> [Data for this task]
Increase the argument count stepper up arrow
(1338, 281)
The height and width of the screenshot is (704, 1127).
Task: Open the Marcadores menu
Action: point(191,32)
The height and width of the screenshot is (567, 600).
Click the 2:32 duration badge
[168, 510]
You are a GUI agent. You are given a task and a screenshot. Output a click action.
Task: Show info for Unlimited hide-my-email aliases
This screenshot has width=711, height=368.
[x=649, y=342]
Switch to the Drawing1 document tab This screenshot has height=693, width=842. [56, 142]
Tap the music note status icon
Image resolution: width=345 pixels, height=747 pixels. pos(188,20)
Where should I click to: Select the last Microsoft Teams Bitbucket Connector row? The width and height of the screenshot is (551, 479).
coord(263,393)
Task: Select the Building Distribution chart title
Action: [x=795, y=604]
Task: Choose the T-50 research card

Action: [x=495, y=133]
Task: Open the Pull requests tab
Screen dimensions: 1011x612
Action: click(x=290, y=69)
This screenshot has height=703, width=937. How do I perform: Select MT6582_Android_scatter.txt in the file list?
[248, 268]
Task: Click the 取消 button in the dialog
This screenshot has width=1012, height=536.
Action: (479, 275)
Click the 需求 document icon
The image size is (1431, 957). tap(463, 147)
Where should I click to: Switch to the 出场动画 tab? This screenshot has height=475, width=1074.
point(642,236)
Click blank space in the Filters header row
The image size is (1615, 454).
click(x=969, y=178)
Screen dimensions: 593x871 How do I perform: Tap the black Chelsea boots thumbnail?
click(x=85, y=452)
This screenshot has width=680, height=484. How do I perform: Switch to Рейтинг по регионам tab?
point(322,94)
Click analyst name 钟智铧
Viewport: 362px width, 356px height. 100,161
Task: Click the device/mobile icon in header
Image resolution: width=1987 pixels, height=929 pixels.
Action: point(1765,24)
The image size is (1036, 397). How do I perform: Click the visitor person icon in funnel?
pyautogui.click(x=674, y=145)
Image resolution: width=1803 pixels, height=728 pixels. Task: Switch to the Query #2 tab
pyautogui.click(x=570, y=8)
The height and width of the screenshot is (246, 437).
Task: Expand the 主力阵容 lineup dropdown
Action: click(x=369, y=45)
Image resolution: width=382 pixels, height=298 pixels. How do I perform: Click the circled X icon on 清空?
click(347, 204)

> [Problem details]
Repeat the material above exactly, including every line.

> [Written reply]
Increase the argument count stepper up arrow
(1338, 281)
The height and width of the screenshot is (704, 1127).
Task: Open the Marcadores menu
Action: point(191,32)
The height and width of the screenshot is (567, 600).
Click the 2:32 duration badge
[168, 510]
You are a GUI agent. You are given a task and a screenshot. Output a click action.
Task: Show info for Unlimited hide-my-email aliases
This screenshot has width=711, height=368.
[x=649, y=342]
Switch to the Drawing1 document tab This screenshot has height=693, width=842. [56, 142]
Tap the music note status icon
Image resolution: width=345 pixels, height=747 pixels. pos(188,20)
Where should I click to: Select the last Microsoft Teams Bitbucket Connector row? The width and height of the screenshot is (551, 479).
coord(263,393)
Task: Select the Building Distribution chart title
Action: [x=795, y=604]
Task: Choose the T-50 research card

Action: [x=495, y=133]
Task: Open the Pull requests tab
Screen dimensions: 1011x612
Action: click(x=290, y=69)
This screenshot has height=703, width=937. How do I perform: Select MT6582_Android_scatter.txt in the file list?
[248, 268]
Task: Click the 取消 button in the dialog
This screenshot has width=1012, height=536.
Action: (479, 275)
Click the 需求 document icon
The image size is (1431, 957). tap(463, 147)
Where should I click to: Switch to the 出场动画 tab? This screenshot has height=475, width=1074.
point(642,236)
Click blank space in the Filters header row
The image size is (1615, 454).
click(x=969, y=178)
Screen dimensions: 593x871 How do I perform: Tap the black Chelsea boots thumbnail?
click(x=85, y=452)
This screenshot has width=680, height=484. How do I perform: Switch to Рейтинг по регионам tab?
point(322,94)
Click analyst name 钟智铧
Viewport: 362px width, 356px height. 100,161
Task: Click the device/mobile icon in header
Image resolution: width=1987 pixels, height=929 pixels.
Action: point(1765,24)
The image size is (1036, 397). How do I perform: Click the visitor person icon in funnel?
pyautogui.click(x=674, y=145)
Image resolution: width=1803 pixels, height=728 pixels. Task: Switch to the Query #2 tab
pyautogui.click(x=570, y=8)
The height and width of the screenshot is (246, 437).
Task: Expand the 主力阵容 lineup dropdown
Action: click(x=369, y=45)
Image resolution: width=382 pixels, height=298 pixels. How do I perform: Click the circled X icon on 清空?
click(347, 204)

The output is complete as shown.